Wczorajszy wieczór mógł zakończyć się tragicznie dla 50-latka, który mając prawie 4 promile alkoholu w organizmie leżał obok przystanku na jednej z ulic w Kielcach. Mężczyźnie z pomocą przyszedł policjant z Wydziału Ruchu Drogowego Komendy Wojewódzkiej Policji w Kielcach.
Kilka minut po godzinie 21:00, st.sierż. Paweł Pawlik jadąc po służbie jedną z ulic miasta, zauważył leżącego za wiatą przystanku człowieka. Policjant zatrzymał auto i szybko podbiegł do leżącego na śniegu mężczyzny. Jak się okazało człowiek ten nie był odpowiednio ubrany do warunków panujących na zewnątrz, a od niego wyczuwalna była silna woń alkoholu. Nie było z nim żadnego kontaktu.

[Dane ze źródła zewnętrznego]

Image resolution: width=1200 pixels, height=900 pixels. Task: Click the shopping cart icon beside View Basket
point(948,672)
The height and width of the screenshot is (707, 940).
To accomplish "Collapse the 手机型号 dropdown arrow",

Po udzieleniu pierwszej pomocy, 50-latek został przekazany mundurowym z Komisariatu IV Policji w Kielcach, którzy przewieźli go do punktu pomocy doraźnej, gdzie mężczyzna trzeźwieje pod okiem lekarza. Gdyby nie właściwa reakcja funkcjonariusza, wczorajszy wieczór mógłby zakończyć się dla 50-latka tragicznie. To nie pierwsza sytuacja gdzie st.sierż. Paweł Pawlik niósł pomoc. W listopadzie ubiegłego roku również w czasie wolnym od pracy, policjant udzielał pierwszej pomocy mężczyźnie, który stracił przytomność na przystanku autobusowym w Skarżysku-Kamiennej.